ASSIGNED TASK:
Each line in the entries below that holds the word "Choose" belongs in the answer.

RECORDS FOR PROCESSING:
------------
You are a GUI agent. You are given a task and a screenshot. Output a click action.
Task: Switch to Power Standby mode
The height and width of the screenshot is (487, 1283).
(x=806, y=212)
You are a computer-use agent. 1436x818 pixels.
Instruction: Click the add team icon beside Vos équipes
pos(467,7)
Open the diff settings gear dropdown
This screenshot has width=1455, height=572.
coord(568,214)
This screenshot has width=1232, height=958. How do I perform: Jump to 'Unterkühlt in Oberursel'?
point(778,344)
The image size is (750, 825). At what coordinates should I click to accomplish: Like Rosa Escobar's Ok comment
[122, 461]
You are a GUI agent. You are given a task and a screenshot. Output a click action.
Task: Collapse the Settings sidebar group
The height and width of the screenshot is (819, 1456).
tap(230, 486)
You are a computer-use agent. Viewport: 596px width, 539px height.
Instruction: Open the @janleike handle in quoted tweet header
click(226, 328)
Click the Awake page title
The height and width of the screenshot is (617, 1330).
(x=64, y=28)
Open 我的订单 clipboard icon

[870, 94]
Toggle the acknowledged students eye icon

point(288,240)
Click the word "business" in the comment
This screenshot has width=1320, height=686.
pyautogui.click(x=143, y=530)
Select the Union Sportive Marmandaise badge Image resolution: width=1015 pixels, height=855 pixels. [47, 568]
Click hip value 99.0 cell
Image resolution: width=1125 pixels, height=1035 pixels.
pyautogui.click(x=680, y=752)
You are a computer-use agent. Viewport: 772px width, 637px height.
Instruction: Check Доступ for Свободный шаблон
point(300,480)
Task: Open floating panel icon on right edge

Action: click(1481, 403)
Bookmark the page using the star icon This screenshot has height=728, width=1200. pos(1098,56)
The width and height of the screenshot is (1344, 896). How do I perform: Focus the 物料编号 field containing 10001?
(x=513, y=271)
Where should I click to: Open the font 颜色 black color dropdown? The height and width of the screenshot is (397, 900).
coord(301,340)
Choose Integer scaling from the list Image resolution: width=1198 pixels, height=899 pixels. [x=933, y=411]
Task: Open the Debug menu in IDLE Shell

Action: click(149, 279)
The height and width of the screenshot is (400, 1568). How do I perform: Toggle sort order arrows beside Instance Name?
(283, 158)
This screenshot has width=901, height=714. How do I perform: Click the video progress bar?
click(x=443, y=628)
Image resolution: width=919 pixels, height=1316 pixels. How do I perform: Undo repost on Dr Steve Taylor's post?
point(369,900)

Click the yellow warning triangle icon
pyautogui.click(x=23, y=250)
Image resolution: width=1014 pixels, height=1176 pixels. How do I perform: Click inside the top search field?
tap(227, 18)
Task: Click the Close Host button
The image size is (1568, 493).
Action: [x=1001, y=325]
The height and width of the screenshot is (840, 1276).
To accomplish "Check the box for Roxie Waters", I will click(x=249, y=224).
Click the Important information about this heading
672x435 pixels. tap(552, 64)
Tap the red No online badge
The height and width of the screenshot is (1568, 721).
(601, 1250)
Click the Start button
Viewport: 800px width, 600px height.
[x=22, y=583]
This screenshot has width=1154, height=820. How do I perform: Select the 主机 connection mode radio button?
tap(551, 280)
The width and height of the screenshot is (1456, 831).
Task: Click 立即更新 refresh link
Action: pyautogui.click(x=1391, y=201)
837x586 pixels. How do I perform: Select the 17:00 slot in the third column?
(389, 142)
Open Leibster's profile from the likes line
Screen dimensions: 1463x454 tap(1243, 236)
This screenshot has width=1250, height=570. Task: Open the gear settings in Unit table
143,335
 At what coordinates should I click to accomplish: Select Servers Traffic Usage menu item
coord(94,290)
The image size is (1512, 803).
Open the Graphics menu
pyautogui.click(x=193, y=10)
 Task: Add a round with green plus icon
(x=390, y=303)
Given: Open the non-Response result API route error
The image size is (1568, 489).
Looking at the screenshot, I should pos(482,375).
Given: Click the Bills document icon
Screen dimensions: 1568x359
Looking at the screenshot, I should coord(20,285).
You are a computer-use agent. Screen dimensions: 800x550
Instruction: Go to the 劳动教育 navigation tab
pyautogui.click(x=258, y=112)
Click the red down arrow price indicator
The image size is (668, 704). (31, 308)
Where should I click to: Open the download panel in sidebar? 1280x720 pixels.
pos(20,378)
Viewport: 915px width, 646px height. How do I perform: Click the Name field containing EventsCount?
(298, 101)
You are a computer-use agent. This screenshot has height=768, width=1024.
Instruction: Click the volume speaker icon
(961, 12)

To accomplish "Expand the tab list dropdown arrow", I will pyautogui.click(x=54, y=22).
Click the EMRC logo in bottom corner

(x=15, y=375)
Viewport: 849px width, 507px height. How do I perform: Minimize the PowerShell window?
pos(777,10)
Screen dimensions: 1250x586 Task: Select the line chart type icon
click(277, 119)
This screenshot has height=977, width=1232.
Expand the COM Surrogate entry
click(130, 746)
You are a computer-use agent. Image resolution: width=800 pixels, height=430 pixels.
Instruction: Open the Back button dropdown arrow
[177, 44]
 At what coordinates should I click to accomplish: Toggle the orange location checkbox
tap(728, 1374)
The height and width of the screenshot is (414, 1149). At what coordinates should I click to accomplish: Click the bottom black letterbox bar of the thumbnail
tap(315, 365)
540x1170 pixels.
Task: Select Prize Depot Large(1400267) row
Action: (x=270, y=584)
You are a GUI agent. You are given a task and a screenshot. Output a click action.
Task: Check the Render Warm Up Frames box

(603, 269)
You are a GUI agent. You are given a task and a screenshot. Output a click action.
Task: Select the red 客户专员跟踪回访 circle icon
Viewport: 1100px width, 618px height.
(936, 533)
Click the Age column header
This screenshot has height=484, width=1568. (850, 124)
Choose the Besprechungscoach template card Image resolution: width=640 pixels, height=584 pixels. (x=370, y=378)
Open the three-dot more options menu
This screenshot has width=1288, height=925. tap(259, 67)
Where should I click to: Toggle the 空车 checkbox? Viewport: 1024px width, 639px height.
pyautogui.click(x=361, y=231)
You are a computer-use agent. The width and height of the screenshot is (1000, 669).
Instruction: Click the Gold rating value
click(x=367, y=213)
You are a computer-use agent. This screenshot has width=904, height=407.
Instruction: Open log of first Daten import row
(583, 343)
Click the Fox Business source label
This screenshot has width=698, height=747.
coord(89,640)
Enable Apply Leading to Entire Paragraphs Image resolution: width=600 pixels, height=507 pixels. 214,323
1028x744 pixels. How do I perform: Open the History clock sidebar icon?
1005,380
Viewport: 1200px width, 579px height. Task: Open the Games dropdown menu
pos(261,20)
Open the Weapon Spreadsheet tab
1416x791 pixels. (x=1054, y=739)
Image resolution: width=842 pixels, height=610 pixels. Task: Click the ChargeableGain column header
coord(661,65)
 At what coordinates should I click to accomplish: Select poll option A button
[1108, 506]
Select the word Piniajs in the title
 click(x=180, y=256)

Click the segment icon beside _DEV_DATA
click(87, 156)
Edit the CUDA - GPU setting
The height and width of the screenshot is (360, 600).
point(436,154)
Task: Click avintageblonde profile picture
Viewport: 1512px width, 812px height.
------------
TASK SOLUTION:
Choose Integer scaling from the list Image resolution: width=1198 pixels, height=899 pixels. [x=933, y=411]
Choose the Besprechungscoach template card Image resolution: width=640 pixels, height=584 pixels. (x=370, y=378)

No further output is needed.